[Records contained in a dataset]
::::

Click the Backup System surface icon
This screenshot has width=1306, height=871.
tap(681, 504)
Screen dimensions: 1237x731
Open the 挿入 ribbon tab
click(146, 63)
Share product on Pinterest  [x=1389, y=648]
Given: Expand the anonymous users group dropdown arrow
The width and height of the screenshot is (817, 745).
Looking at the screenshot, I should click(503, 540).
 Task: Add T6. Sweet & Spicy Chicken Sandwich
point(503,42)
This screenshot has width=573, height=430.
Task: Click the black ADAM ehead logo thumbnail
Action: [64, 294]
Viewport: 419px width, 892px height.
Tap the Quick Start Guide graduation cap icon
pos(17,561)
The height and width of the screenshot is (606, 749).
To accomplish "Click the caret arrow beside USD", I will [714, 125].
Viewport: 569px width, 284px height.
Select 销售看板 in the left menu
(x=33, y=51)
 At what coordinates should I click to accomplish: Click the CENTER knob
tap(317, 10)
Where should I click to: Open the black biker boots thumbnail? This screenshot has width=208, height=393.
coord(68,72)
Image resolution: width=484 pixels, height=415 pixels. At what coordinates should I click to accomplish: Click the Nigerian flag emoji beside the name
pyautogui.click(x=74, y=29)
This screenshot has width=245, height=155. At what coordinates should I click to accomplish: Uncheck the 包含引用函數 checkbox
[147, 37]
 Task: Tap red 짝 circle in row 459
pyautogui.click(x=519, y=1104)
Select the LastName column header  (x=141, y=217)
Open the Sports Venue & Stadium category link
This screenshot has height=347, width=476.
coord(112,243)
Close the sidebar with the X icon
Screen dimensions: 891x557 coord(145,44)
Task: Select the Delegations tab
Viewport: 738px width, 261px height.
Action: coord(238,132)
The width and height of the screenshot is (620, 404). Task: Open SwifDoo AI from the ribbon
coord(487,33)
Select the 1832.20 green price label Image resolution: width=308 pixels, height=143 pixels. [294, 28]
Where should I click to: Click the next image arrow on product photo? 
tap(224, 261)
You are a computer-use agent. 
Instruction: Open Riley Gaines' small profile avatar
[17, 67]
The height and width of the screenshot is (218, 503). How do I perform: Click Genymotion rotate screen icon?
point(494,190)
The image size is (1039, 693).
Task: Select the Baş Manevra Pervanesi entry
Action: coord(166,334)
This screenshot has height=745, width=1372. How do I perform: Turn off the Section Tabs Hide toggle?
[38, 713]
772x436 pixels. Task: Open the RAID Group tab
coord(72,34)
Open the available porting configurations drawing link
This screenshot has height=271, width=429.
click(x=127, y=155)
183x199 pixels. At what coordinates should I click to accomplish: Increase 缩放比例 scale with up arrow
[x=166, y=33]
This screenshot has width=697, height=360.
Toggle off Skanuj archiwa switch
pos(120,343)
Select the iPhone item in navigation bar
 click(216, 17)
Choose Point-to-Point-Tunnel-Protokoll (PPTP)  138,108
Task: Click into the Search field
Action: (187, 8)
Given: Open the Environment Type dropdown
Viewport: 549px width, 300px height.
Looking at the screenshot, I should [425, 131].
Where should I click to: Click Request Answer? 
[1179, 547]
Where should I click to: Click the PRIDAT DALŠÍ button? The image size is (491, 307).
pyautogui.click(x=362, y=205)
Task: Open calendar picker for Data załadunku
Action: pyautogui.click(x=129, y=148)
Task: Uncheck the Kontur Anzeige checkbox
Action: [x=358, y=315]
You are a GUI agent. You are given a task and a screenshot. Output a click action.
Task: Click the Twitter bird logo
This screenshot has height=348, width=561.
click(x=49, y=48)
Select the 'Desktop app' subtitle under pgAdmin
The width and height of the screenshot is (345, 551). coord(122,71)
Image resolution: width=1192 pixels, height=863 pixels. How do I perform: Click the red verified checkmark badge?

::::

Reproduce each record exactly, leaving nothing out.

Click the Backup System surface icon
This screenshot has width=1306, height=871.
tap(681, 504)
Screen dimensions: 1237x731
Open the 挿入 ribbon tab
click(146, 63)
Share product on Pinterest  [x=1389, y=648]
Given: Expand the anonymous users group dropdown arrow
The width and height of the screenshot is (817, 745).
Looking at the screenshot, I should click(503, 540).
 Task: Add T6. Sweet & Spicy Chicken Sandwich
point(503,42)
This screenshot has width=573, height=430.
Task: Click the black ADAM ehead logo thumbnail
Action: [64, 294]
Viewport: 419px width, 892px height.
Tap the Quick Start Guide graduation cap icon
pos(17,561)
The height and width of the screenshot is (606, 749).
To accomplish "Click the caret arrow beside USD", I will [714, 125].
Viewport: 569px width, 284px height.
Select 销售看板 in the left menu
(x=33, y=51)
 At what coordinates should I click to accomplish: Click the CENTER knob
tap(317, 10)
Where should I click to: Open the black biker boots thumbnail? This screenshot has width=208, height=393.
coord(68,72)
Image resolution: width=484 pixels, height=415 pixels. At what coordinates should I click to accomplish: Click the Nigerian flag emoji beside the name
pyautogui.click(x=74, y=29)
This screenshot has width=245, height=155. At what coordinates should I click to accomplish: Uncheck the 包含引用函數 checkbox
[147, 37]
 Task: Tap red 짝 circle in row 459
pyautogui.click(x=519, y=1104)
Select the LastName column header  (x=141, y=217)
Open the Sports Venue & Stadium category link
This screenshot has height=347, width=476.
coord(112,243)
Close the sidebar with the X icon
Screen dimensions: 891x557 coord(145,44)
Task: Select the Delegations tab
Viewport: 738px width, 261px height.
Action: coord(238,132)
The width and height of the screenshot is (620, 404). Task: Open SwifDoo AI from the ribbon
coord(487,33)
Select the 1832.20 green price label Image resolution: width=308 pixels, height=143 pixels. [294, 28]
Where should I click to: Click the next image arrow on product photo? 
tap(224, 261)
You are a computer-use agent. 
Instruction: Open Riley Gaines' small profile avatar
[17, 67]
The height and width of the screenshot is (218, 503). How do I perform: Click Genymotion rotate screen icon?
point(494,190)
The image size is (1039, 693).
Task: Select the Baş Manevra Pervanesi entry
Action: coord(166,334)
This screenshot has height=745, width=1372. How do I perform: Turn off the Section Tabs Hide toggle?
[38, 713]
772x436 pixels. Task: Open the RAID Group tab
coord(72,34)
Open the available porting configurations drawing link
This screenshot has height=271, width=429.
click(x=127, y=155)
183x199 pixels. At what coordinates should I click to accomplish: Increase 缩放比例 scale with up arrow
[x=166, y=33]
This screenshot has width=697, height=360.
Toggle off Skanuj archiwa switch
pos(120,343)
Select the iPhone item in navigation bar
 click(216, 17)
Choose Point-to-Point-Tunnel-Protokoll (PPTP)  138,108
Task: Click into the Search field
Action: (187, 8)
Given: Open the Environment Type dropdown
Viewport: 549px width, 300px height.
Looking at the screenshot, I should [425, 131].
Where should I click to: Click Request Answer? 
[1179, 547]
Where should I click to: Click the PRIDAT DALŠÍ button? The image size is (491, 307).
pyautogui.click(x=362, y=205)
Task: Open calendar picker for Data załadunku
Action: pyautogui.click(x=129, y=148)
Task: Uncheck the Kontur Anzeige checkbox
Action: [x=358, y=315]
You are a GUI agent. You are given a task and a screenshot. Output a click action.
Task: Click the Twitter bird logo
This screenshot has height=348, width=561.
click(x=49, y=48)
Select the 'Desktop app' subtitle under pgAdmin
The width and height of the screenshot is (345, 551). coord(122,71)
Image resolution: width=1192 pixels, height=863 pixels. How do I perform: Click the red verified checkmark badge?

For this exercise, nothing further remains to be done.